ABCL-087: Lymphocytic Pleural Effusion: An Unusual Initial and Isolated Presentation of Non-Hodgkin Lymphoma

Pleural involvement from diffuse large B-cell lymphoma (DLBCL) has been reported in the literature, and it is associated with poor outcome. However, non-Hodgkin lymphoma presenting as an isolated pleural effusion is unusual. Here we report the case of 84-year-old female patient, without past medical history, who presented for worsening shortness of breath. Investigations were pertinent for a left pleural effusion without other clinically significant findings in the laboratory and radiological work-up.

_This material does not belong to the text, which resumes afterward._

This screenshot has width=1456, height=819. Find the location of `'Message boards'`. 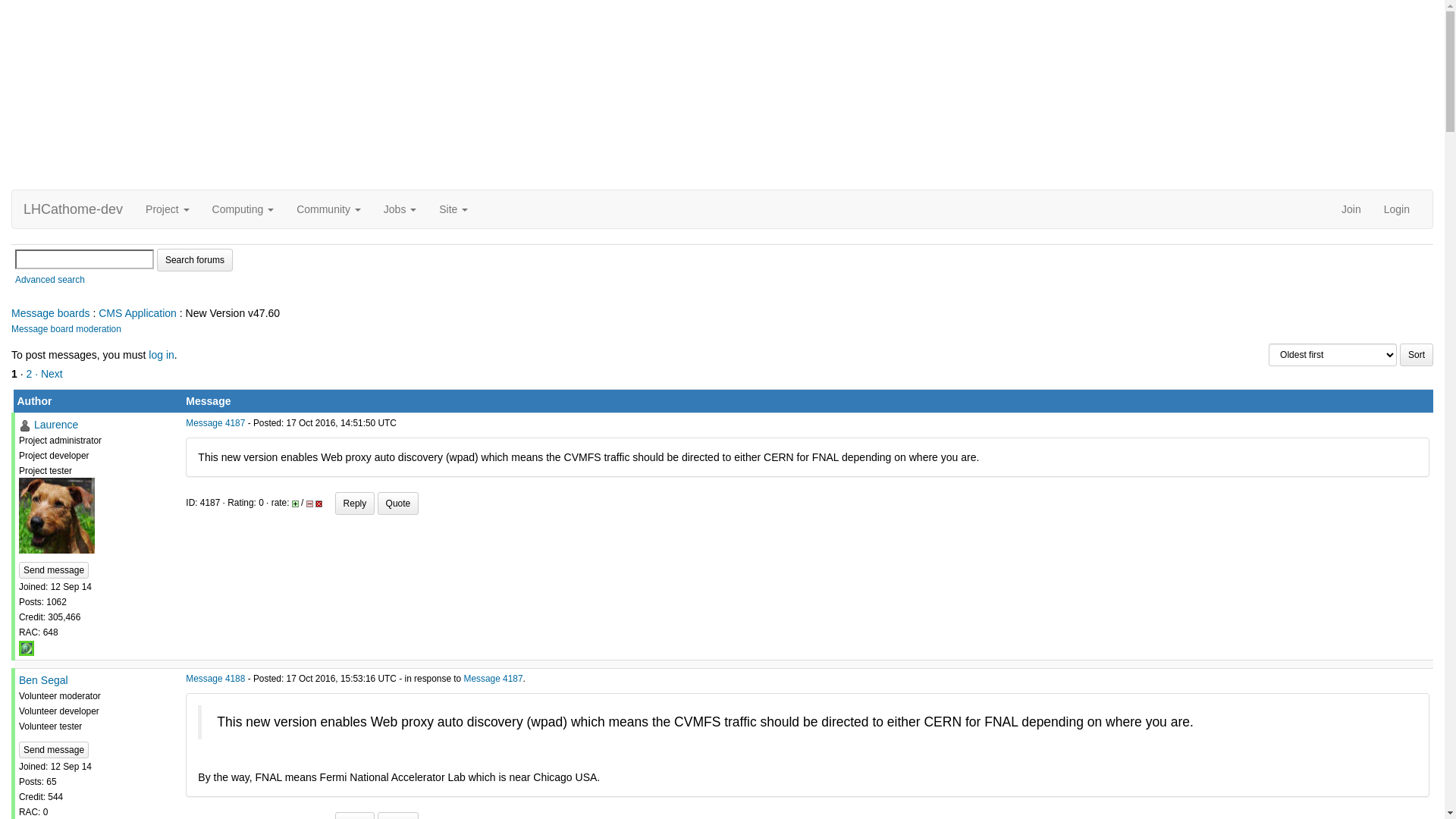

'Message boards' is located at coordinates (11, 312).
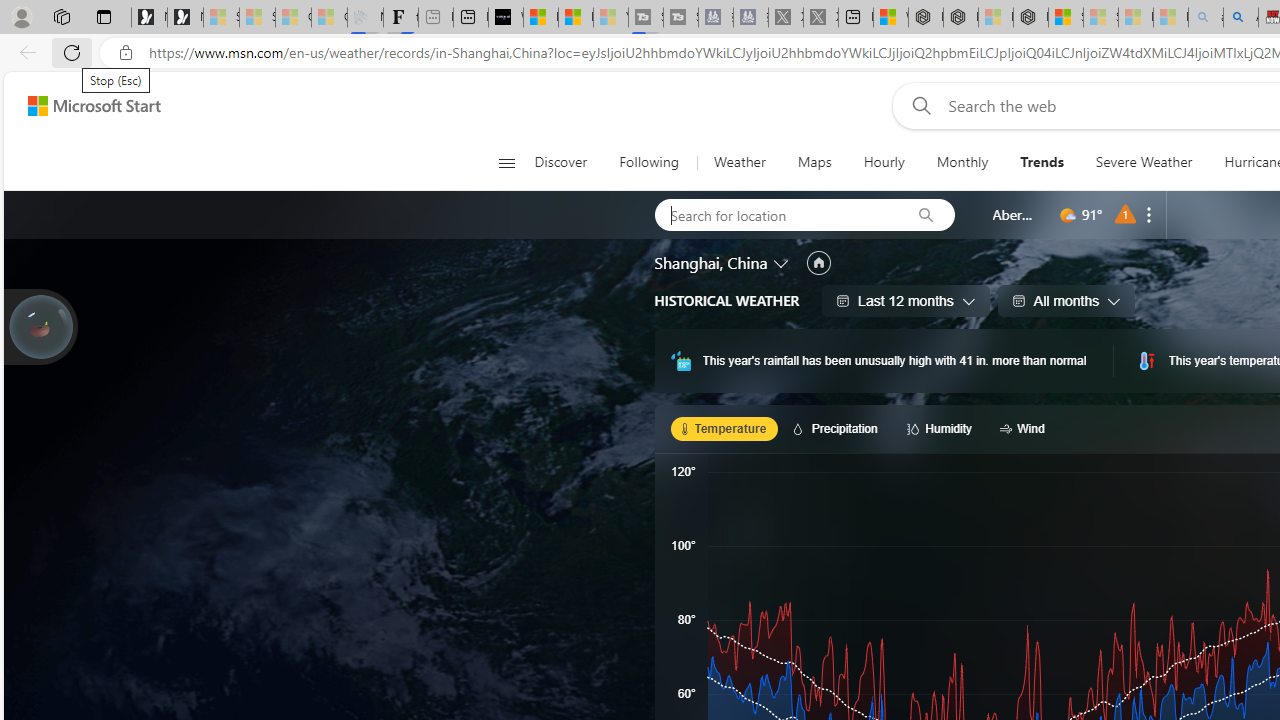  I want to click on 'Microsoft Start Sports', so click(540, 17).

A left pleural thoracentesis showed a lymphocytic exudative effusion. The complete screening for fungal or bacterial etiologies, including mycobacterium tuberculosis, was negative. The cytology didn't reveal any abnormal or malignant cells. Unfortunately, the effusion worsened 48 hours after the prior pleural tap. We repeated the thoracentesis, and we were able to obtain a cell block. Microscopic evaluation and immunohistochemistry were relevant for numerous intermediate to large-sized tumor cells with round nuclei; they stained positive for CD20, multiple myeloma-1 (MUM1), B-cell chronic lymphocytic leukemia/lymphoma (Bcl6), Bcl2, and negative for CD3, CD138, CD10. The Ki67 was 95%. Thus, she was diagnosed with DLBCL involving the left pleura. 18-fluorodeoxyglucose (FDG) PET-CT scan showed an isolated hypermetabolic left pleural effusion without any other nodal or skeletal uptake. Bone marrow biopsy was negative for any lymphomatous infiltration. Taking into consideration her age, she was started on R-mini-CHOP chemotherapy protocol with drastic improvement of the pleural effusion after the first session. She completed 6 cycles of R-mini-CHOP with primary G-CSF prophylaxis and is currently in complete remission. Although it is a rare entity, isolated pleural DLBCL should be considered whenever we have a non-resolving lymphocytic pleural effusion. Clinicians and pathologists must be aware of this diagnosis which is made by cytopathology, immunohistochemistry, and flow cytometry on pleural fluid.